### Description of the task
Find every line in the records below that contains "will", and copy it.

Segment Open

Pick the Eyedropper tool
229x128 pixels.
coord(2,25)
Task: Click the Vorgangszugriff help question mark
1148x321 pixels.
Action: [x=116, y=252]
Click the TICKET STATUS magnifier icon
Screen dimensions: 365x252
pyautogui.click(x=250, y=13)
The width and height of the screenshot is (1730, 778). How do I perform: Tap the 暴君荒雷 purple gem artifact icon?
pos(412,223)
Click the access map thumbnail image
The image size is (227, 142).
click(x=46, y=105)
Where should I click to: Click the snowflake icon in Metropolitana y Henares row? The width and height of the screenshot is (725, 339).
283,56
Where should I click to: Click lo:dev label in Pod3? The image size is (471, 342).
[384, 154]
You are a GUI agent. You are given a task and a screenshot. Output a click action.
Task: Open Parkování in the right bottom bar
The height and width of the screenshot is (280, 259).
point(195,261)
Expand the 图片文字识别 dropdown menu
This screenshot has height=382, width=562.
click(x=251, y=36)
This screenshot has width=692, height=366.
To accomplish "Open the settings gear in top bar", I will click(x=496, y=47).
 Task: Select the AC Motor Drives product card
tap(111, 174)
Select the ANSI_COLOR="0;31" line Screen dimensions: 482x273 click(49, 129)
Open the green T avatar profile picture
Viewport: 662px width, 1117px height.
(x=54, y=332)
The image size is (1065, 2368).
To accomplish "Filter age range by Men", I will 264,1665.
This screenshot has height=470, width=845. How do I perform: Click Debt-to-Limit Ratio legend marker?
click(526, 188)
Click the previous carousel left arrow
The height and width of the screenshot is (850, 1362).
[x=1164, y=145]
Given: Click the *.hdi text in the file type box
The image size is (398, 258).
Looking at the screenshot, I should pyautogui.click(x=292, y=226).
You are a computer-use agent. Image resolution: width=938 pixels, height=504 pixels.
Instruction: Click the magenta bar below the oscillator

Segment Closed

### Response to the task
To accomplish "Open the settings gear in top bar", I will click(x=496, y=47).
To accomplish "Filter age range by Men", I will 264,1665.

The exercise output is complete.